DESCRIPTION OF THE TASK ▸ Copy out everything in the listing from the line containing "Where should I click to: Join" down to the line containing "click(x=372, y=145)", both lines included. Reproduce each line character for character and include nothing else.

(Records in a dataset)
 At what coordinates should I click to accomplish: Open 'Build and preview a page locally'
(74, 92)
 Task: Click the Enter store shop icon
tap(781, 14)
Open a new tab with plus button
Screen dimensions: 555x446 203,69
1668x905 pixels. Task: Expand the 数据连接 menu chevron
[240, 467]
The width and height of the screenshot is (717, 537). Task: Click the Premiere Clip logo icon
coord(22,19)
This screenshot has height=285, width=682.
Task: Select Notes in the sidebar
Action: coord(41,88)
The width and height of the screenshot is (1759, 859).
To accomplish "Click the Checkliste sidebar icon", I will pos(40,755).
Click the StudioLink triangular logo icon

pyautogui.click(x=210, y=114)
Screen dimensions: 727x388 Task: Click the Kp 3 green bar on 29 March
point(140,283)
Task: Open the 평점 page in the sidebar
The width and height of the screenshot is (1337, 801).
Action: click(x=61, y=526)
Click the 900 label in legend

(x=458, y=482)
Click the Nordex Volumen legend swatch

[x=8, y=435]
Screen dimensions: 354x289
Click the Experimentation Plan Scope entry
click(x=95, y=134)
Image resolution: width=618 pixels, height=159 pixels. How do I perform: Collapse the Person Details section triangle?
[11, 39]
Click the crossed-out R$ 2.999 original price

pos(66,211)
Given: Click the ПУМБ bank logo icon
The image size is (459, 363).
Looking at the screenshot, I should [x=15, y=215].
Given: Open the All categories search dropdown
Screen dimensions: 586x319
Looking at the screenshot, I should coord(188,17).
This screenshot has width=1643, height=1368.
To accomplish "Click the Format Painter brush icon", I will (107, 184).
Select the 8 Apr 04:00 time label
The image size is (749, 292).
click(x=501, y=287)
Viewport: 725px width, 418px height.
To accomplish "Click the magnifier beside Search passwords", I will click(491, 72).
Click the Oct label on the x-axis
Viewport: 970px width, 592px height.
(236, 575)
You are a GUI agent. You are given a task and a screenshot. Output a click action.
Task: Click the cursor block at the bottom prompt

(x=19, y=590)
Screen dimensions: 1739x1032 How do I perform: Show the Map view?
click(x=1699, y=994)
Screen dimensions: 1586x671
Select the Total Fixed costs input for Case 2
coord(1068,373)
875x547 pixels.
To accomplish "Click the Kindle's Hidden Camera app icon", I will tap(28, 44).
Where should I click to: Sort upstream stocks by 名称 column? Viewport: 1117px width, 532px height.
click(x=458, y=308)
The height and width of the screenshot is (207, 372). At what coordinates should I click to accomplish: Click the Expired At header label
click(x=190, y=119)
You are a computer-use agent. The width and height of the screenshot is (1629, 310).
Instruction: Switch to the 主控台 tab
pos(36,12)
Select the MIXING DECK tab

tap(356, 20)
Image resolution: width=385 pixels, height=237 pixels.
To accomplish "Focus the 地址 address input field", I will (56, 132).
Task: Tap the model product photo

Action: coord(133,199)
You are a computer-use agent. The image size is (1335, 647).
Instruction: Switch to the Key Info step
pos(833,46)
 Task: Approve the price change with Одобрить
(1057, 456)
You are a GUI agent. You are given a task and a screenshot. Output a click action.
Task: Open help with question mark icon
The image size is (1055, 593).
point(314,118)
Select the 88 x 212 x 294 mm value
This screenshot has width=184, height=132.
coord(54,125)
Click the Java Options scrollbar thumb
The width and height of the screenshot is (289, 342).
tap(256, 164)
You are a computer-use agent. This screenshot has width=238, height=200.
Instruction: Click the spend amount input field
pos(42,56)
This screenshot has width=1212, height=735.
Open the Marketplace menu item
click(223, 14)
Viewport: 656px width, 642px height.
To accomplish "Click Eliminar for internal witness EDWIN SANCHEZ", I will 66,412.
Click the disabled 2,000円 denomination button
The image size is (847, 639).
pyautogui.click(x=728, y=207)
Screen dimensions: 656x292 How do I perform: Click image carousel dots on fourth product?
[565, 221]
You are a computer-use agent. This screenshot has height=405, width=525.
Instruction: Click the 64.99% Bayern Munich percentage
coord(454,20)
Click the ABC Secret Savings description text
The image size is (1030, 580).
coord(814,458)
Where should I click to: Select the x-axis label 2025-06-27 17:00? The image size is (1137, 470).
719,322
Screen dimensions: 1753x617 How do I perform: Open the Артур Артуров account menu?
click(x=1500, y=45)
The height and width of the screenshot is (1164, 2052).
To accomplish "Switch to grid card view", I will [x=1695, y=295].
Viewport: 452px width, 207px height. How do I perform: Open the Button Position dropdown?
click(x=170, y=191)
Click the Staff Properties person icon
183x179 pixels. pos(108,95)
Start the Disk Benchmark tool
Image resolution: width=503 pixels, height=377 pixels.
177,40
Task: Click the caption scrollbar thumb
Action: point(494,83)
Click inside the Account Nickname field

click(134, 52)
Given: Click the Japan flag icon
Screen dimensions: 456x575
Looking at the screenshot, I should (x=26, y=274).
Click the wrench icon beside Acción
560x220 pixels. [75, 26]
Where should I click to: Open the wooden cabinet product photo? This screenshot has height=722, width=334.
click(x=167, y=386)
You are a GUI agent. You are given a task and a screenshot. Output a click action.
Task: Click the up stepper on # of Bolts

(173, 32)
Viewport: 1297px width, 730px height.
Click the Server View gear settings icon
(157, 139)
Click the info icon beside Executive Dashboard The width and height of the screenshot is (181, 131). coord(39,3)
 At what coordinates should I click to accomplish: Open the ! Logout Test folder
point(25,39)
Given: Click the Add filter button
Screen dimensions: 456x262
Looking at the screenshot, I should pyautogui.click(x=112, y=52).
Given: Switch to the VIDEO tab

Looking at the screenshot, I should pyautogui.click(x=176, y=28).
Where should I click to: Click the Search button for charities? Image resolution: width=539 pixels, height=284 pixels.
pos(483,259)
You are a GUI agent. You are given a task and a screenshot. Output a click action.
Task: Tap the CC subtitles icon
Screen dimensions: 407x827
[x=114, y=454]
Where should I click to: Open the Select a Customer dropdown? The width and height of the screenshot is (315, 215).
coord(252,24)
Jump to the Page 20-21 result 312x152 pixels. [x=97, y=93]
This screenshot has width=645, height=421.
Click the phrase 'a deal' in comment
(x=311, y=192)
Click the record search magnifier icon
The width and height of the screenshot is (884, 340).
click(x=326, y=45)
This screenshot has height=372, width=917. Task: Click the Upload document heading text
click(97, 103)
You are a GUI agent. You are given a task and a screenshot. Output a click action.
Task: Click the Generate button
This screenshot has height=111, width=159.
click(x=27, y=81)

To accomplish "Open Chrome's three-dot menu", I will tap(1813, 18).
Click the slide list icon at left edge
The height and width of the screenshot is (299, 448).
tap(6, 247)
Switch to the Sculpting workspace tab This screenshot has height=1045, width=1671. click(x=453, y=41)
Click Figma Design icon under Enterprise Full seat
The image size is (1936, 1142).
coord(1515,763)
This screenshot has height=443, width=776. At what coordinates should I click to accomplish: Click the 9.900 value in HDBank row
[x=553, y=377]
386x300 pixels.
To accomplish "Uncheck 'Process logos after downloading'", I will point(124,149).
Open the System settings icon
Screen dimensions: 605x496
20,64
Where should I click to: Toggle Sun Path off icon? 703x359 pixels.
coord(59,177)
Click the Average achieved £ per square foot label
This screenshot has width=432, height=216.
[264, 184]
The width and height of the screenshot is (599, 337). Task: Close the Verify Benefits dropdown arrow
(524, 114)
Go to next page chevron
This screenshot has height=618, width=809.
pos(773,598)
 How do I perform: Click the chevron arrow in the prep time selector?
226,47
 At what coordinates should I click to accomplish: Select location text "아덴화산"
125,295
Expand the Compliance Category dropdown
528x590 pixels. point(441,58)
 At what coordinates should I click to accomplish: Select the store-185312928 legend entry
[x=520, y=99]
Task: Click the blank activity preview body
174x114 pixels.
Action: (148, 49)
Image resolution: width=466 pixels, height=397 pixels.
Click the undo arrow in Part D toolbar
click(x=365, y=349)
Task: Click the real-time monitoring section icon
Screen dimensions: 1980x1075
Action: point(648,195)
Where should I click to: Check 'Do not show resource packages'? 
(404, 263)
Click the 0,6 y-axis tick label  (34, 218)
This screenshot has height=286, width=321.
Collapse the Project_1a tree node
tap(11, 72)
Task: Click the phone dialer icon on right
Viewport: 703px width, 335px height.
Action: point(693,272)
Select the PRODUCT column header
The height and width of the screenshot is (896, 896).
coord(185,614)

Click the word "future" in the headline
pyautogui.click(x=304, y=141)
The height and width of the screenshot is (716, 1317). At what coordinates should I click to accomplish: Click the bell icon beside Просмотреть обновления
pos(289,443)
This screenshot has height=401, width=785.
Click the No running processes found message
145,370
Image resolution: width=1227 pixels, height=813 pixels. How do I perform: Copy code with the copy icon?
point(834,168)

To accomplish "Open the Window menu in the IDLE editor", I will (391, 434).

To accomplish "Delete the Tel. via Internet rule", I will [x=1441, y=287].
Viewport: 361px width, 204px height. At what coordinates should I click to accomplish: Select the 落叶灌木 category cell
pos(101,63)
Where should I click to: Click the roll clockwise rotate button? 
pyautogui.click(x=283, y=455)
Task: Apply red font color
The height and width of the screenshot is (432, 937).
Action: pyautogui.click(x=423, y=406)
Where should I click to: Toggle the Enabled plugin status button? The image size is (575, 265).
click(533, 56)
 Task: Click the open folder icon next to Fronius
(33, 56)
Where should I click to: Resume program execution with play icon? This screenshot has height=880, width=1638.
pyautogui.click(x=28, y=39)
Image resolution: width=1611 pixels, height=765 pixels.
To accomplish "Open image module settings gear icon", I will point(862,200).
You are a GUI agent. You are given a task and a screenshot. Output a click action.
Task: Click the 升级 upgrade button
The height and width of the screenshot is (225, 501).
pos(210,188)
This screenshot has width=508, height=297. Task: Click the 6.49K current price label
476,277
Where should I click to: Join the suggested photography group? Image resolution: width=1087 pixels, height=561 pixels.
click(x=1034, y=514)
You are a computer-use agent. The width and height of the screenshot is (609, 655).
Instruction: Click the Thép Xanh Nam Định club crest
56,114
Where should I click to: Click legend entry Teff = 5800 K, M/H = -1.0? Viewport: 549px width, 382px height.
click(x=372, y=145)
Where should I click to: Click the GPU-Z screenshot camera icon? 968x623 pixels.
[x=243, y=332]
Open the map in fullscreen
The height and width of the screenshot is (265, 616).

RESPONSE TO THIS EXERCISE ▸
Where should I click to: Join the suggested photography group? Image resolution: width=1087 pixels, height=561 pixels.
click(x=1034, y=514)
You are a computer-use agent. The width and height of the screenshot is (609, 655).
Instruction: Click the Thép Xanh Nam Định club crest
56,114
Where should I click to: Click legend entry Teff = 5800 K, M/H = -1.0? Viewport: 549px width, 382px height.
click(x=372, y=145)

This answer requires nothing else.